To avoid exhaustion of computing resources, if needed, please be sure to change the settings for model estimation and posterior prediction to accomodate your number of CPU cores and the amount of availiable RAM. This can be done on Lines 206-215 in TFlex_holds_mini_project_results_estimate_models.R. See also Lines 17-23 in TFlex_holds_mini_project_results_figure_survfit_basehazfit.R and Lines 9-14 in TFlex_holds_mini_project_results_figure_survival_fitted_values.R.

Things to Keep In Mind

1. The Micromamba/Conda virtual environment can be activated in any directory after its creation. Therefore, please make sure to change your working directory to the folder used to sore your copy of this repository so that the file paths in the various scripts (e.g., TFlex_holds_mini_project_process_data.R) are valid. Along this line, do note that the scripts that call data placed inside of sub-folders (e.g., NSAPH_zip_zcta_crosswalk) use path names reflective of nesting.

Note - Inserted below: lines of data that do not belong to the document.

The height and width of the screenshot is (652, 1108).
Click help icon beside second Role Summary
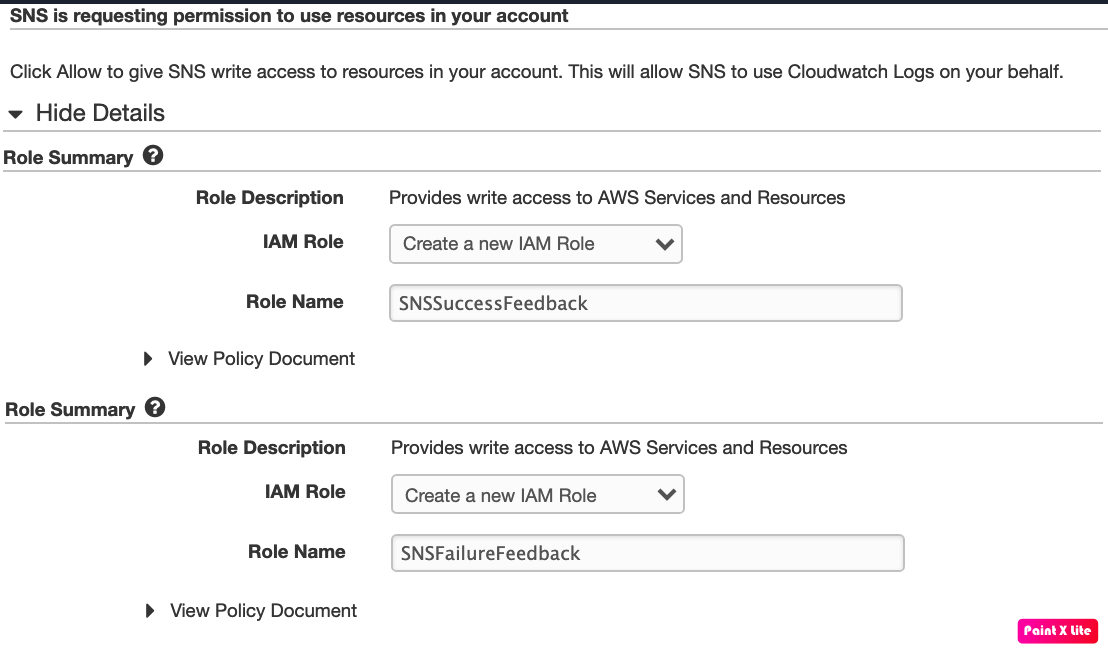click(155, 408)

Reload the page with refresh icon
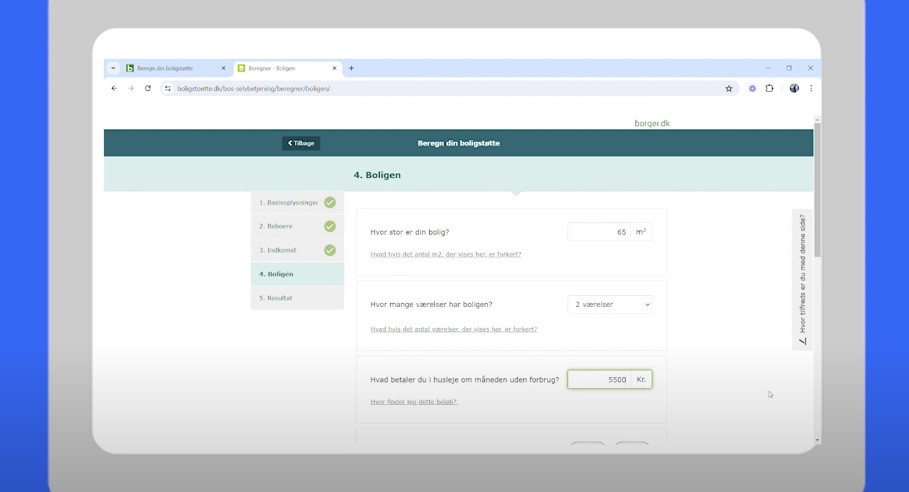coord(148,88)
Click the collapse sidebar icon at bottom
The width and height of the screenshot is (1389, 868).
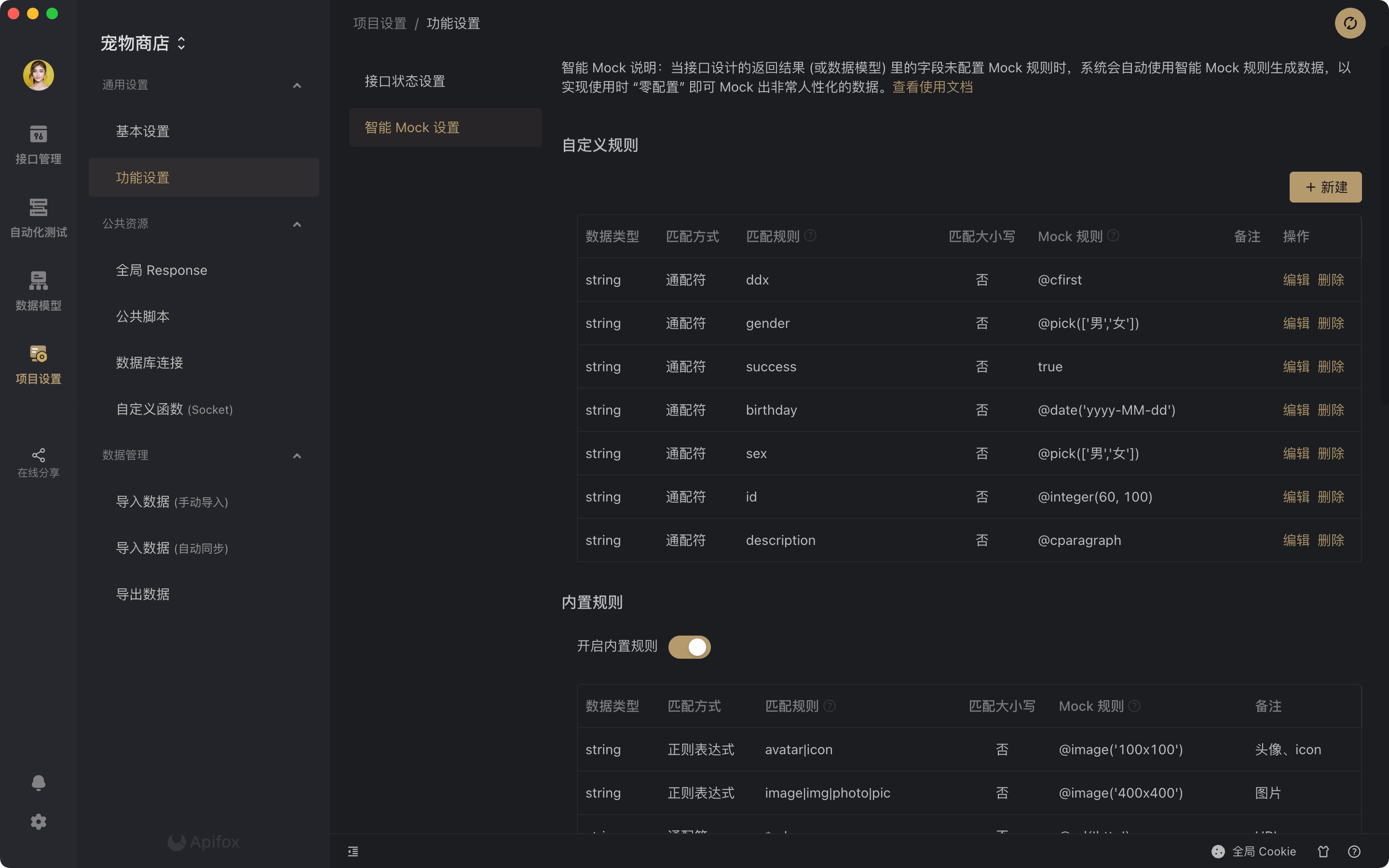[353, 851]
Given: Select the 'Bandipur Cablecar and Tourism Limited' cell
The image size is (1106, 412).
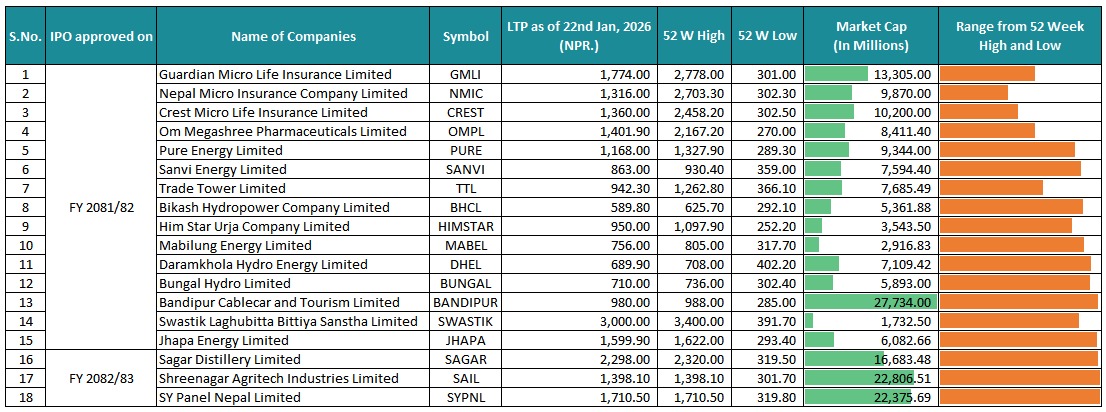Looking at the screenshot, I should point(279,302).
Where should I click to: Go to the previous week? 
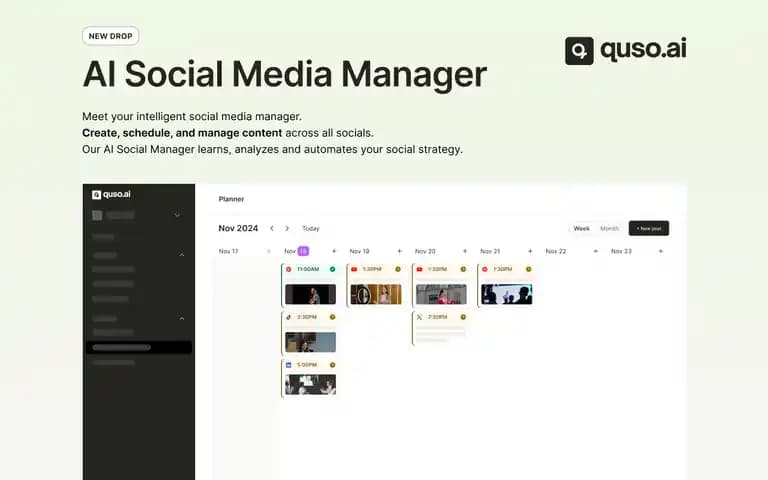click(272, 228)
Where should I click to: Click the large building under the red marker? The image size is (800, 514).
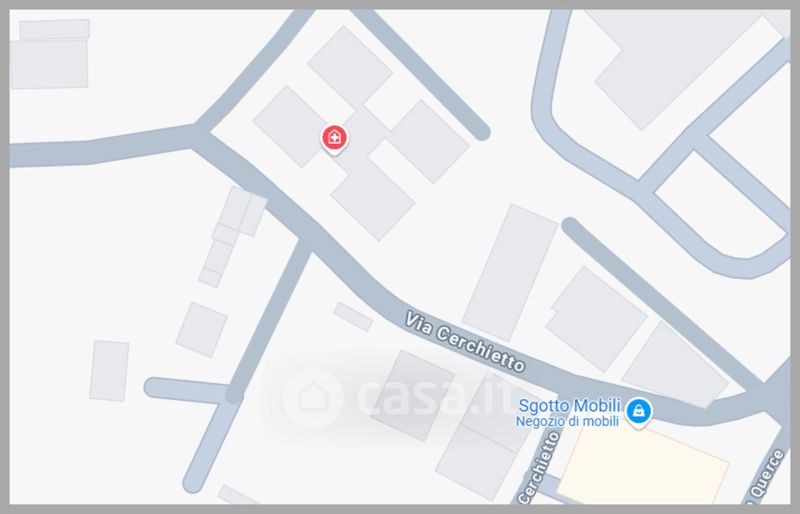click(x=361, y=133)
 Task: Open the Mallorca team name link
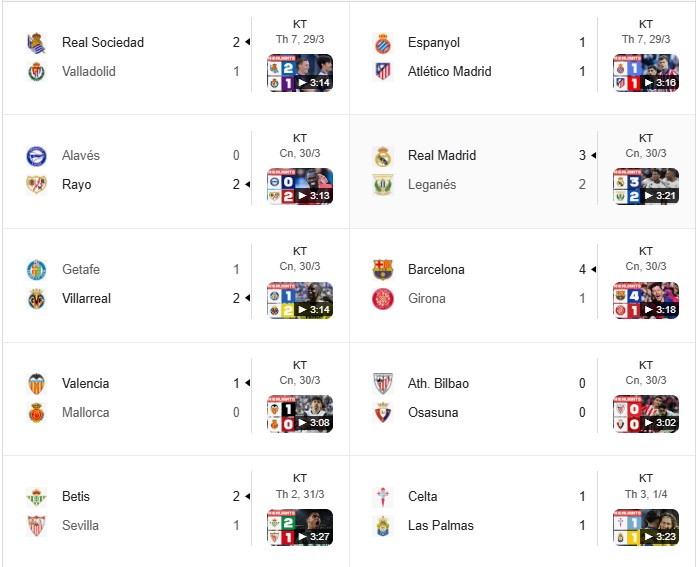[85, 412]
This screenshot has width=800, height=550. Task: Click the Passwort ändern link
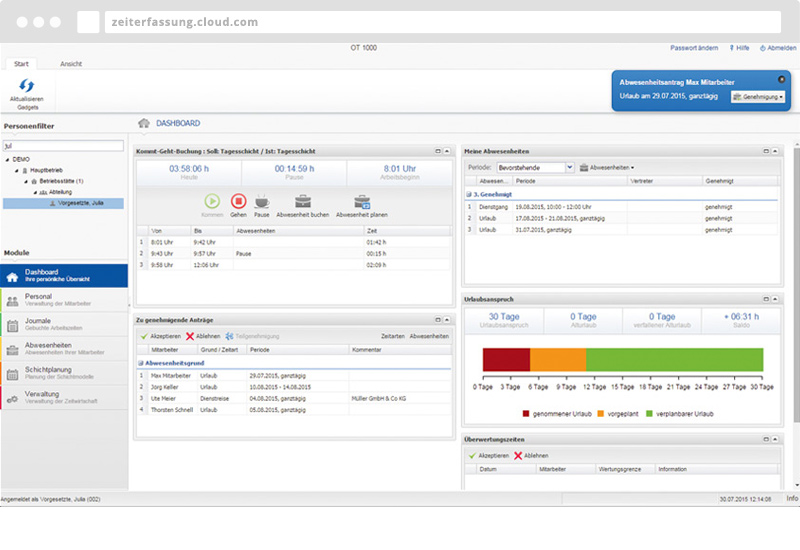pyautogui.click(x=694, y=48)

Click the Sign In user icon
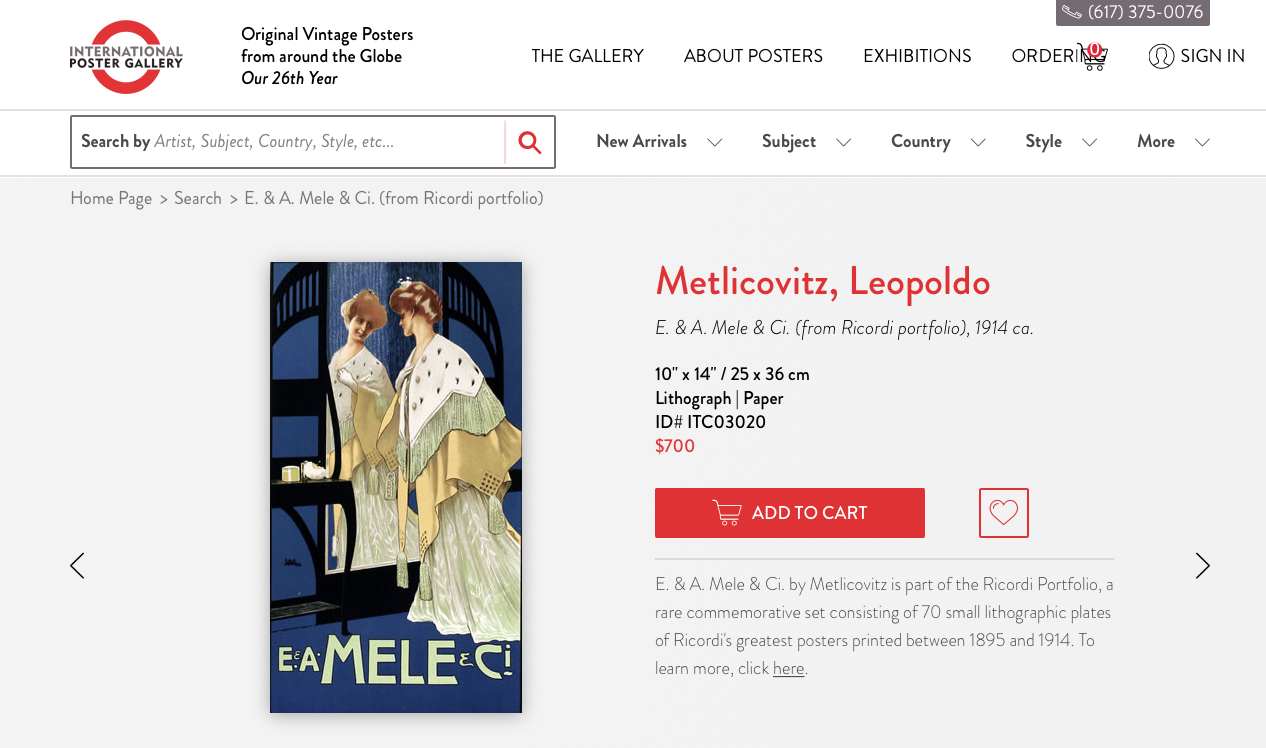click(1161, 56)
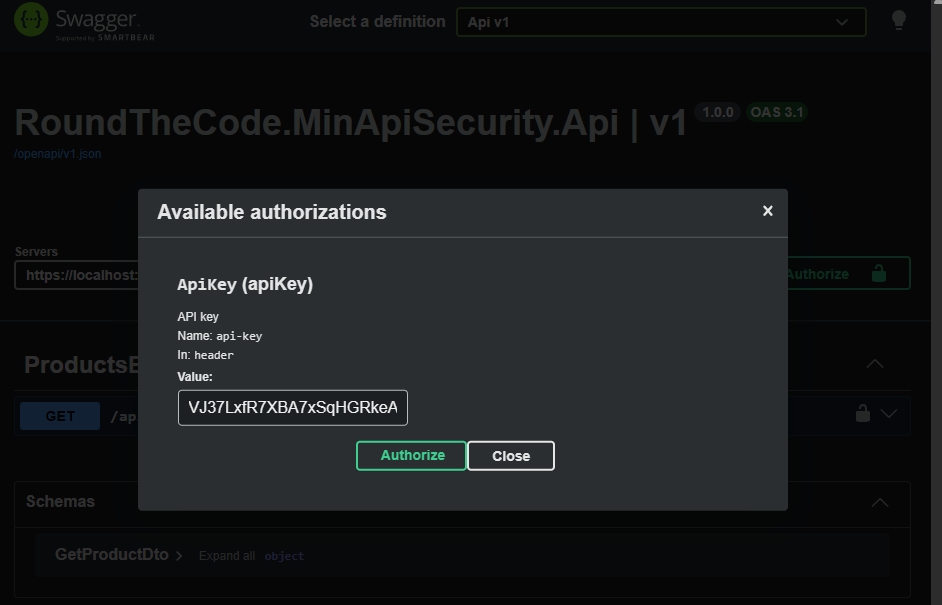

2. The code/analysis has been tested on macOS only. No guarantees are offered for Windows or Linux. Also, see the Stan documentation (https://mc-stan.org/docs/reference-manual/reproducibility.html).

3. As opposed to generating stand-alone files, in general, the R code to create the tables (e.g., see the bottom of TFlex_holds_mini_project_results_estimates_tabular.R) spits out LaTeX code which was pasted (in part) into the source script used to compile our paper. Final/exact table styling was achieved using LaTeX itself.